The SQL code for the incremental search is very easy (you already have most of it). But the SQL code to actually do it N=10 times is inherently procedural and thus requires the less standard/more idiosyncratic parts of SQL (translation: I know how to do it in TSQL, but not in MySql).
Here's a solution which might be good enough.
Indexes and/or manually created caching tables might help performance figures, although on a sparsely populated table, it works instantly.
The idea is brutally simple: create a view to explicitly show all possibilities, then combine all of them and find the best by ordering.
The same-rule combinations are allowed as certain rule by itself might be more efficient than a combination of others.
Based on table similar to one you described above, with columns named "id", "hash_id" and "rule_id", create a helper view (this way it's easier to test/debug) using the following select:
SELECT `t1`.`hash_id` AS `h1`,`t2`.`hash_id` AS `h2`,`t3`.`hash_id` AS `h3`,`t1`.`rule_id` AS `r1`,`t2`.`rule_id` AS `r2`,`t3`.`rule_id` AS `r3` from (`hashTable` `t1` join `hashTable` `t2` join `hashTable` `t3`)
The above view is set to create a triple-join table. You can add t4.hash_id as h4,t4.rule_id as r4 to the SELECT and join hashTable t4 to the FROM to add a fourth join, and so forth until 10.
After creating the view, the following query gives the combination of 2 best rules with their hash coverage explicitly shown:
select group_concat(distinct h1),concat(r1, r2) from (select distinct h1,r1,r2 from hashView union distinct select distinct h2,r1,r2 from hashView) as uu group by concat(r1,r2)

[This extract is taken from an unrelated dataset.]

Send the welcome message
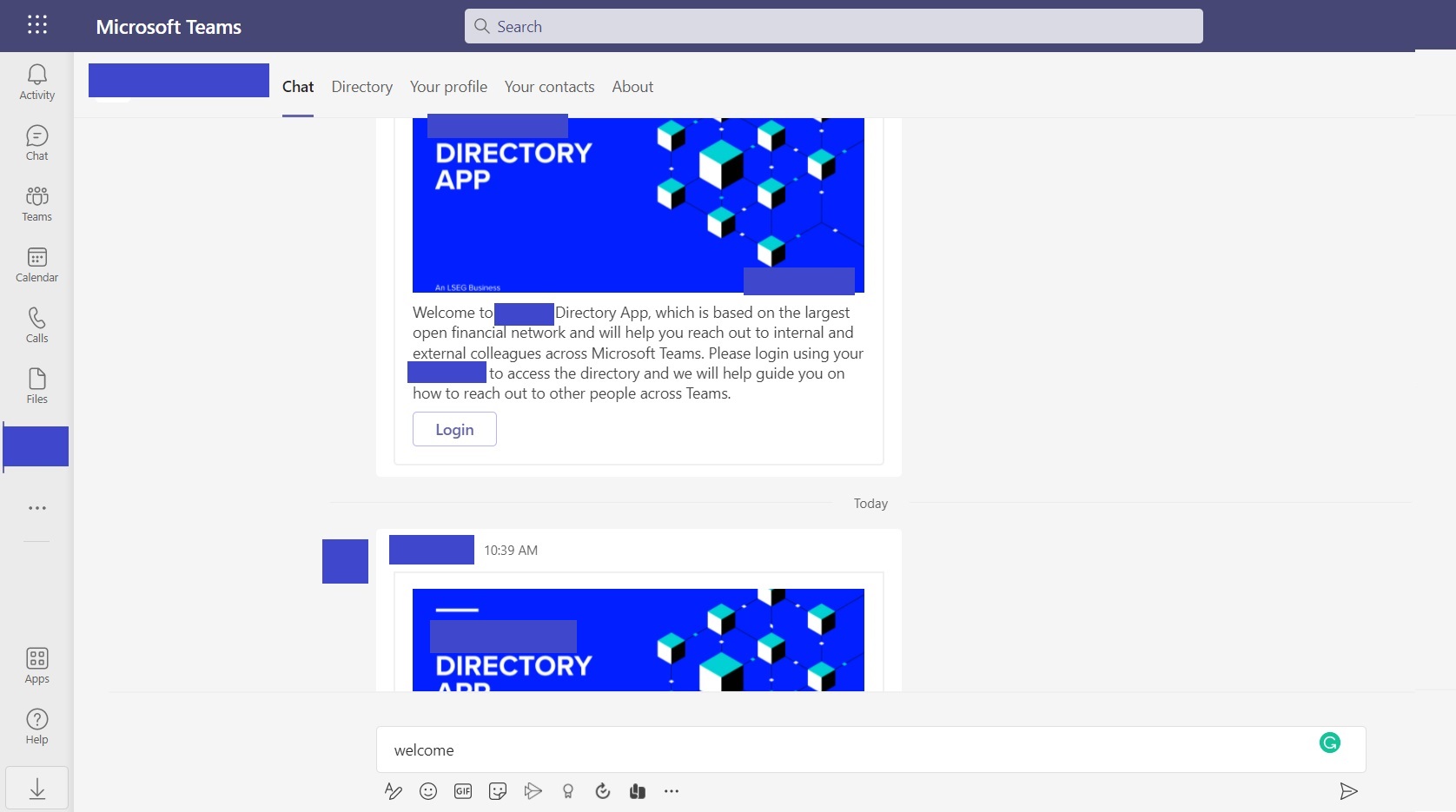Screen dimensions: 1456x812 point(1348,791)
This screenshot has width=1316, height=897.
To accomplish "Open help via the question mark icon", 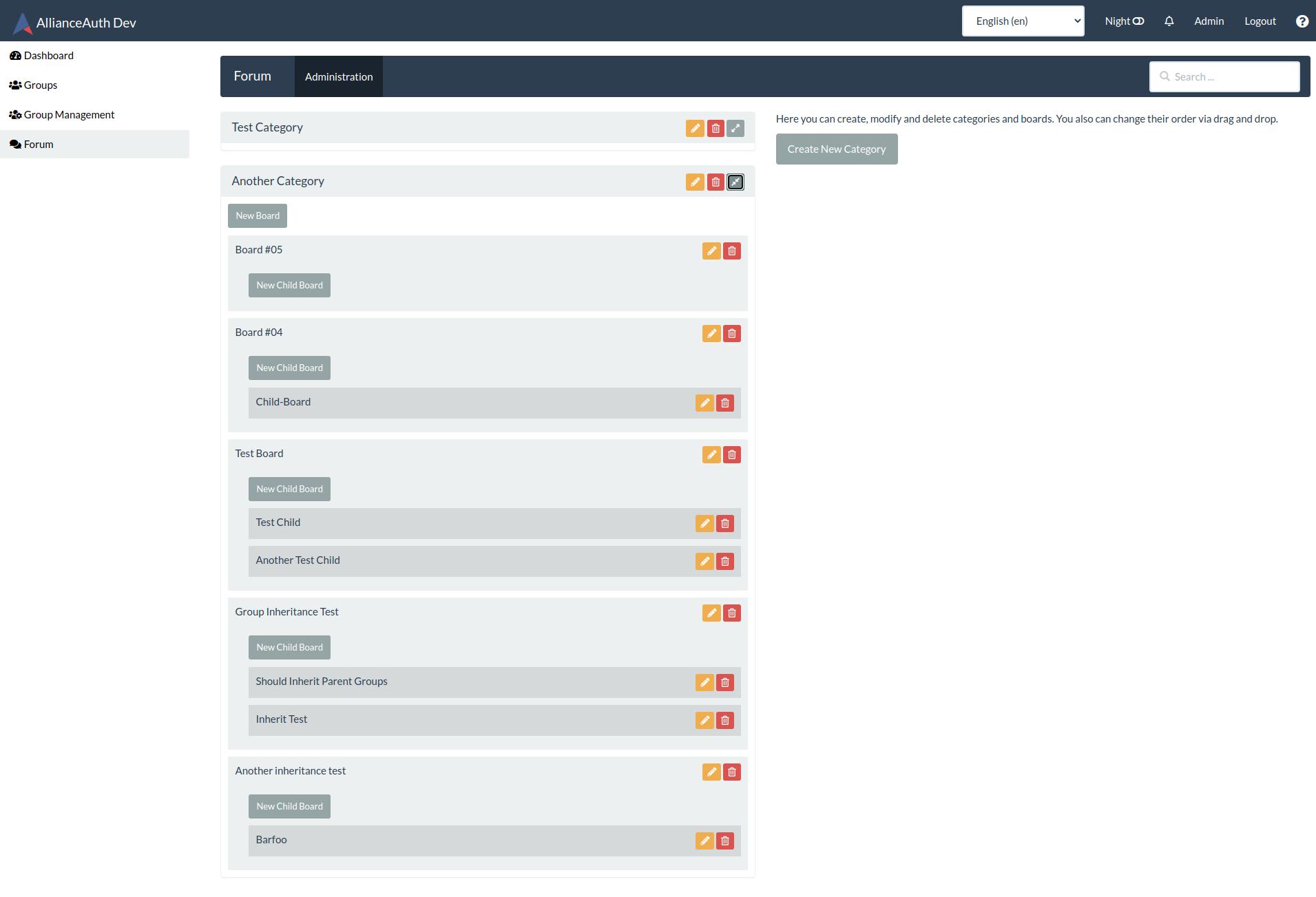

If you don't need to see the hash coverage, this one may be better:
select count(distinct h1) as cc,concat(r1, r2) from (select distinct h1,r1,r2 from hashView union distinct select distinct h2,r1,r2 from hashView) as uu group by concat(r1,r2) order by cc
Adding 3rd rule match is simple by adding h3 and r3 to the union and grouping using it:
select count(distinct h1),concat(r1, r2, r3) from (select distinct h1,r1,r2,r3 from hashView union distinct select distinct h2,r1,r2,r3 from hashView union distinct select distinct h3,r1,r2,r3 from hashView) as uu group by concat(r1,r2,r3)
If you do not need the option to choose how many top rules to match, you can do the concat() in the View itself and save some time on the union queries.
A possible performance increase is eliminating permuted rule id's.
All above were only tested using single-digit rule id's, so instead of concat(), you should probably use concat_ws(), like this, for pre-concatted view:
select `t1`.`hash_id` AS `h1`,`t2`.`hash_id` AS `h2`,`t3`.`hash_id` AS `h3`,concat_ws(",",`t1`.`rule_id`,`t2`.`rule_id`,`t3`.`rule_id`) AS `r` from (`hashTable` `t1` join `hashTable` `t2` join `hashTable` `t3`)
And then the union query:
select count(distinct h1) as cc,r from (select distinct h1,r from hashView union distinct select distinct h2,r from hashView union distinct select distinct h3,r from hashView) as uu group by r order by cc
Let know if this solves the problem at hand or if there are additional constraints that weren't disclosed before.
Depending on amount of rules and hashes, you can also always reverse the rule<->hash relation and instead create hash-based views.
Best idea is probably to combine this approach with real-life heuristics.